What counts as an archive? How have scholars and theorists of history understood the material bases of historical sources? Have these concepts changed in tandem with political, social and environmental transformations? Can our everyday landscapes be read as historical archives? What are the archives of the future?

This module explores these questions, and others, by interrogating the history of archives and by considering problematics raised in archivisation practices and theories. We will cover repositories of historical knowledge as well as a range of disciplinary perspectives on what constitutes an archive, and why. We will also consider broader historical processes: from state formation, bureaucracy and empire to decolonisation, and from migration and displacement to environmental change. Moreover, we address how different materials function as sources of the past: from intimate collections, photographs and artefacts to orality and the very landscapes we inhabit and, at times, abandon and leave to waste.
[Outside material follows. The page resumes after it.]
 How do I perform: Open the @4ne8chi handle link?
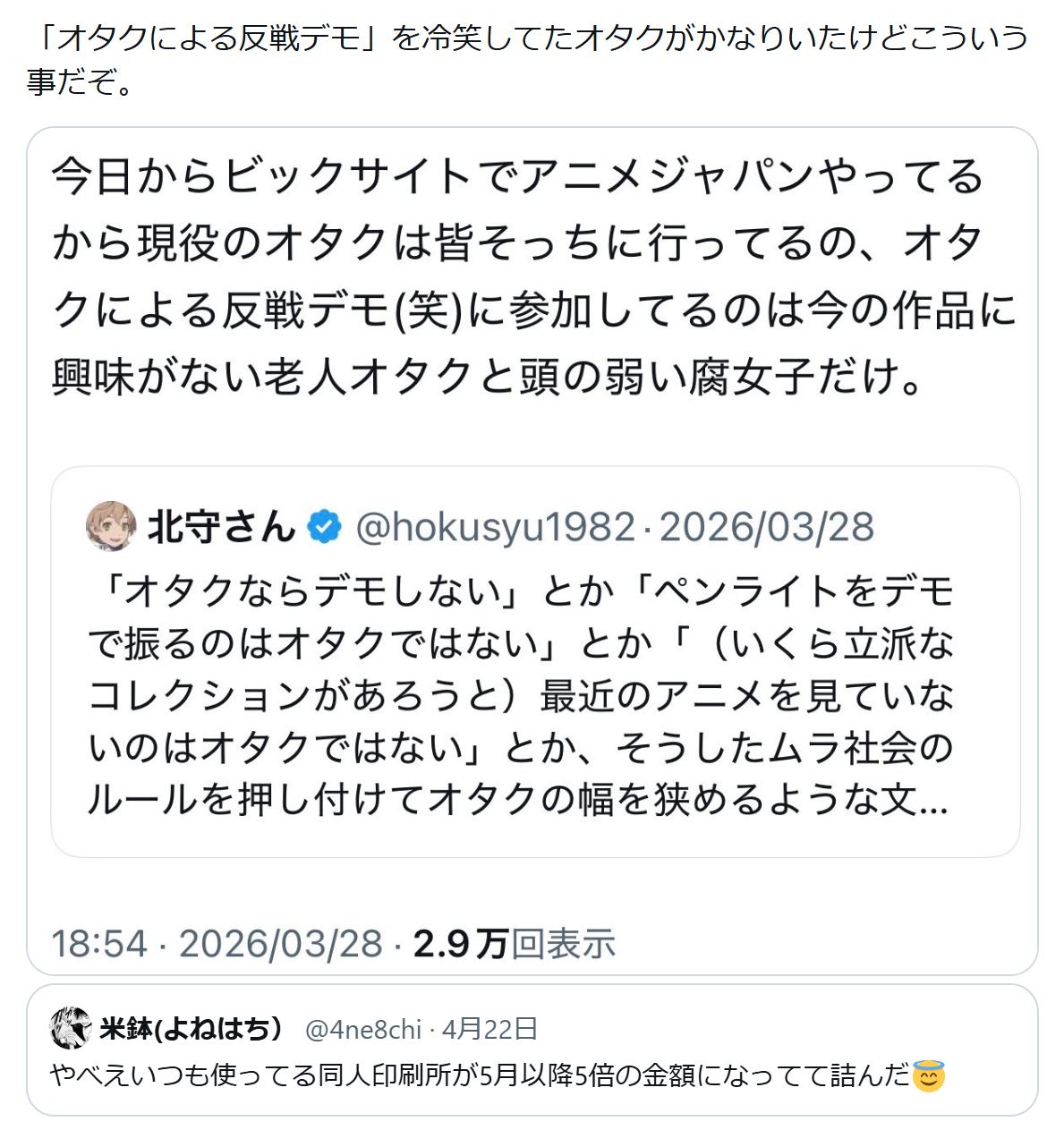[362, 1030]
Finally, we will consider the future of archives in light of ongoing and anticipated changes in the world around us.

Indicative syllabus

  • History of the archive, premodern origins
  • Seeing archives like an anthropologist
  • Institutionalising archives: bureaucracy, the state and empire
  • Post-imperial and decolonised archives
  • On absence: dealing with archival silences
  • Intimate practices: families, communities and photographs
  • Orality as/in archives
  • Objects and landscapes as archives
  • Abandonment, rubbish and waste: forgotten archives?
  • Archival futures/Archives of the future

Learning objectives

By the end of this module, you will:

  • have understanding and familiarity with historical and contemporary debates about archives and their meanings
  • be aware of key disciplinary and historical differences in archiving practices and theories
  • have a sophisticated awareness of the kinds of sources (oral, documentary, material objects) that have been used in historical work
  • have skills to differentiate what types of materials might serve as potential sources for historical analysis
  • be able to apply your knowledge of source typologies to historical writing and critical interpretation
  • be able to situate changing histories of archival practices within broader local, transnational and global processes.